Here, Bateman’s resting smug face isn’t played for laughs, but used to portray a kind of baseline apathy toward everything around him that allows Marty to shrug off the nastier sides of the business and emotionally disassociate from his loved ones. I swear he treats an Excel sheet with more warmth than he shows to his own children. Really, the only thing that gets a rise out of him are ongoing conflicts with his wife, Wendy (played by Linney), who has taken to money laundering with alarming ease and whose ambitions don’t always align with her husband’s in the third season. (Linney has her own trademark expression on Ozark: a wry, condescending smile that sometimes signals a literal death sentence for anyone getting in her way.) In skipping the step where viewers could try to empathize with or justify the characters’ behavior in the antihero genre, Ozark paints a bleak portrait of a family barreling toward oblivion without even looking for the brakes.

But Ozark wasn’t the beginning and end of Bateman’s pivot toward drama. In between the second and third seasons of Ozark, Bateman took a detour on the HBO miniseries/Stephen King adaptation The Outsider, which also allowed him to do some directing. In front of the camera, Bateman played Terry Maitland, a little league coach in small-town Georgia who’s suspected of mutilating and killing a young boy. (Minor spoilers for The Outsider incoming.)

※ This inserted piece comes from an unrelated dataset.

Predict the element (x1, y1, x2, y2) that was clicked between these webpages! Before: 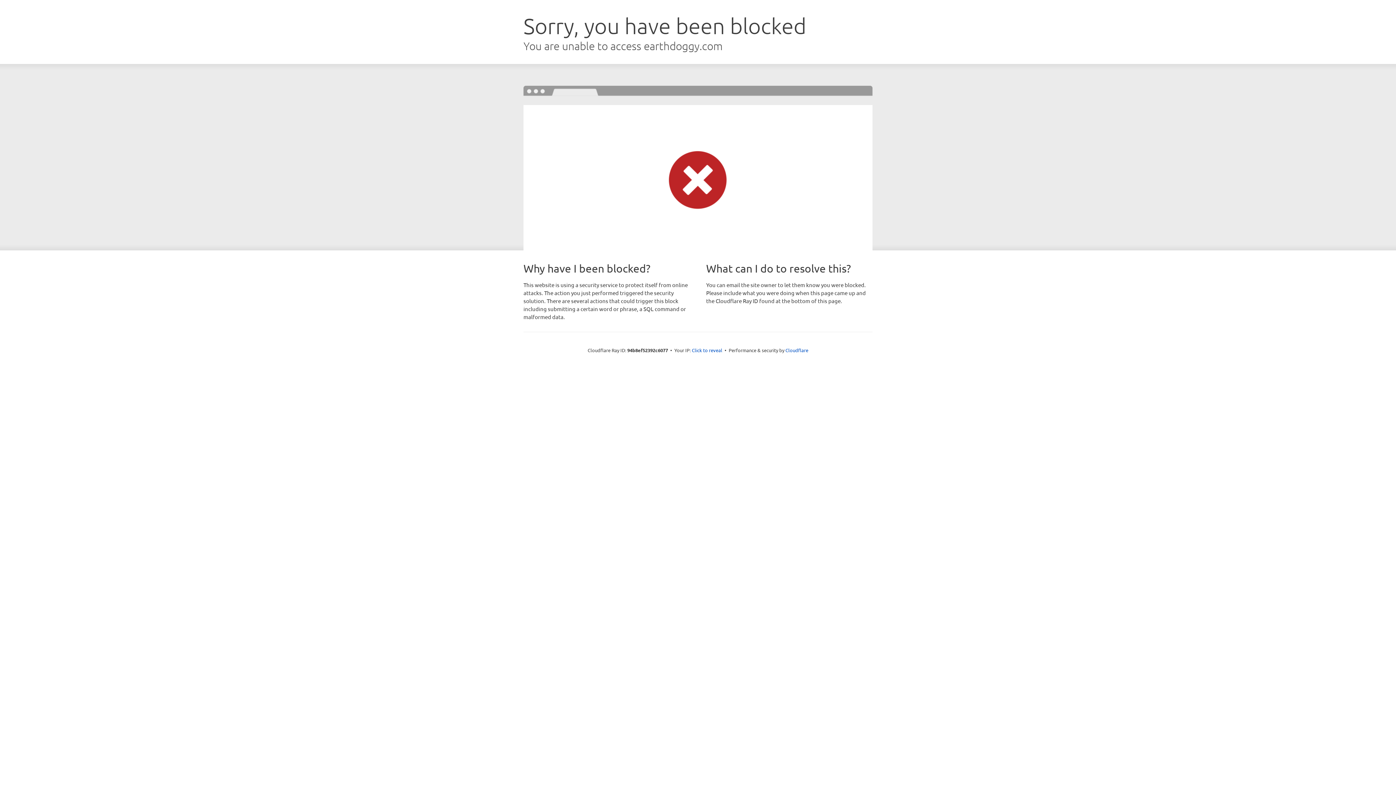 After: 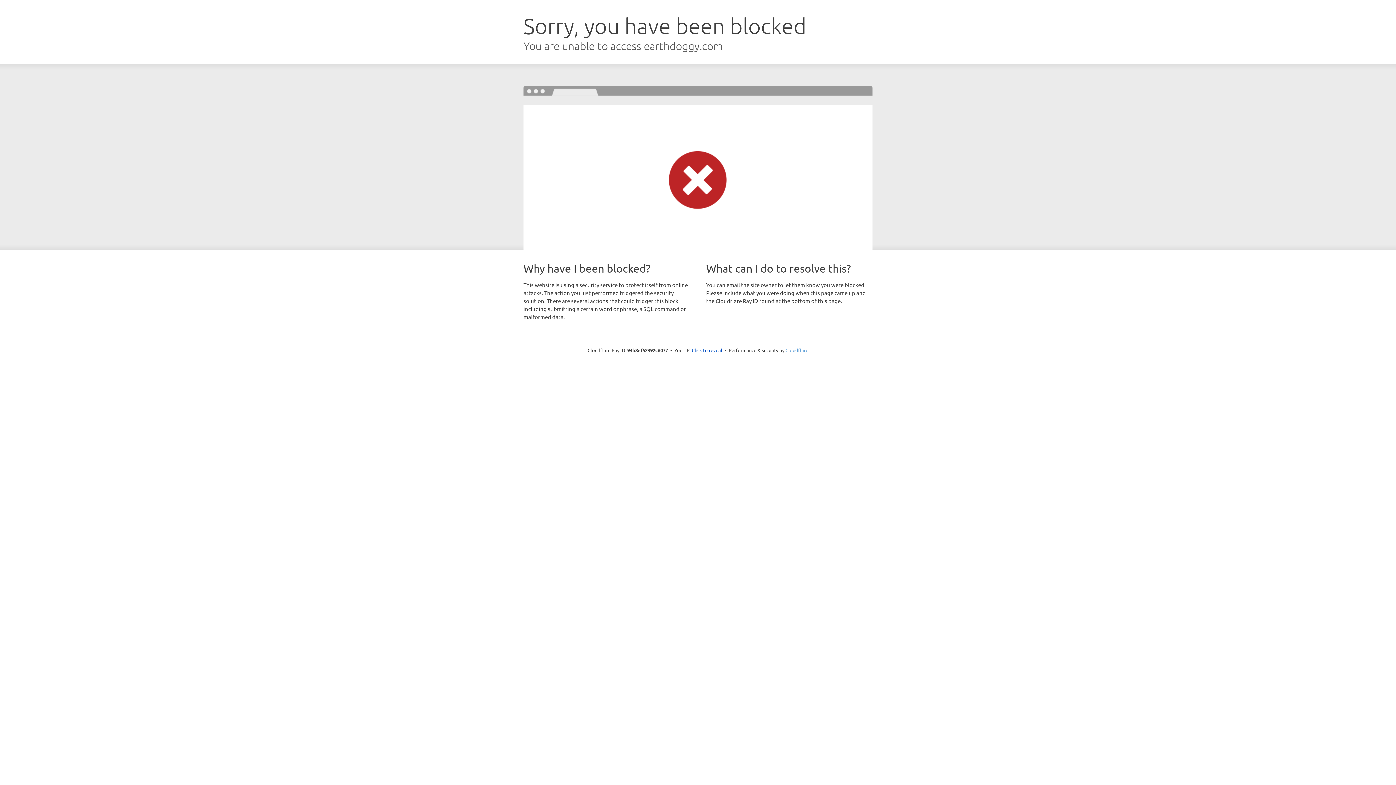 Action: label: Cloudflare bbox: (785, 347, 808, 353)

The evidence pointing to Terry as the killer is as definitive as it is perplexing. A witness sees blood all over Terry’s face in a parking lot near where the boy died, and there’s ample surveillance footage of him making his way through town afterward; meanwhile, there’s conflicting evidence that Terry was attending an out-of-town conference when the killing happened. The Outsider doesn’t keep the uncertainty going for long—things get supernatural, it’s Stephen King, after all—but Terry’s innocence is harder to maintain in the viewer’s eyes because his default setting is just so enigmatic. The Outsider does an excellent job of weaponizing the Jason Bateman Face to create suspicion until the nature of Terry’s murderous doppelgänger is revealed.

But The Outsider also reminds us that Bateman, for all he can do with that face, is capable of much more when given the opportunity to flex some other acting muscles. Perhaps the best moment of the entire miniseries happens at the beginning of the second episode, when an incarcerated Terry talks with the lead detective, Ralph Anderson (Ben Mendelsohn), about his innocence and the detective’s late son, who used to play on Terry’s little league team. It’s a devastating scene that makes it abundantly clear that Terry is just a normal guy trapped in an unimaginably horrible scenario; it’s a wrenching last stand from Bateman before his character is shot and killed outside of the courthouse by an aggrieved family member of the slain child.

Bateman’s swift, tragic exit from The Outsider was shocking in the moment, but makes sense in practical terms. He’s already starring in and directing another drama series; juggling both would probably have been unsustainable unless he really could be in two places at once, like his HBO character. But between Ozark and The Outsider, Jason Bateman has cemented himself as a great dramatic actor and an Emmy-winning director—someone who deserves to be taken seriously. And who could blame him for being a little smug about that?